J’entendis derrière mon dos, « Hé, Cassidy ! Viens donc, voilà le gars dont je te parlais ! »

En me retournant, je vis Rick Liddy, un étudiant en littérature anglaise qui avait réponse à tout, sauf en ce qui concernait ce qu’il allait faire de son diplôme, juin venu. À côté de lui, se tenait une version plus grande de lui-même portant un T-shirt de Yale.
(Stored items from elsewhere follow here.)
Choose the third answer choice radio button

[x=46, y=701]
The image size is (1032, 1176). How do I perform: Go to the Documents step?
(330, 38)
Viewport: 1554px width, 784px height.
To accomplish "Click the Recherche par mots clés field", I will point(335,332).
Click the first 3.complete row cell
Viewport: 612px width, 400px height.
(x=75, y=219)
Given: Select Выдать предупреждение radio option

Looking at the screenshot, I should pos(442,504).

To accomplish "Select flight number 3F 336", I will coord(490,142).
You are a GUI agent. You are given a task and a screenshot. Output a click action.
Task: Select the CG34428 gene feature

– Fred, voici mon frère Paul. Il est venu visiter les bas-fonds, dit-il.

– Hello ! Paul.

Je posai ma tasse de café sur le rebord de la fenêtre et lui tendis la mauvaise main. Je me rattrapai à temps, lui serrai la main droite, me sentant idiot.

– Le voici, dit Rick, tel le Juif errant ou le chasseur solitaire.

L’homme qui ne passera jamais sa licence. Sujet d’innombrables ballades et de versets : Fred Cassidy – l’éternel étudiant.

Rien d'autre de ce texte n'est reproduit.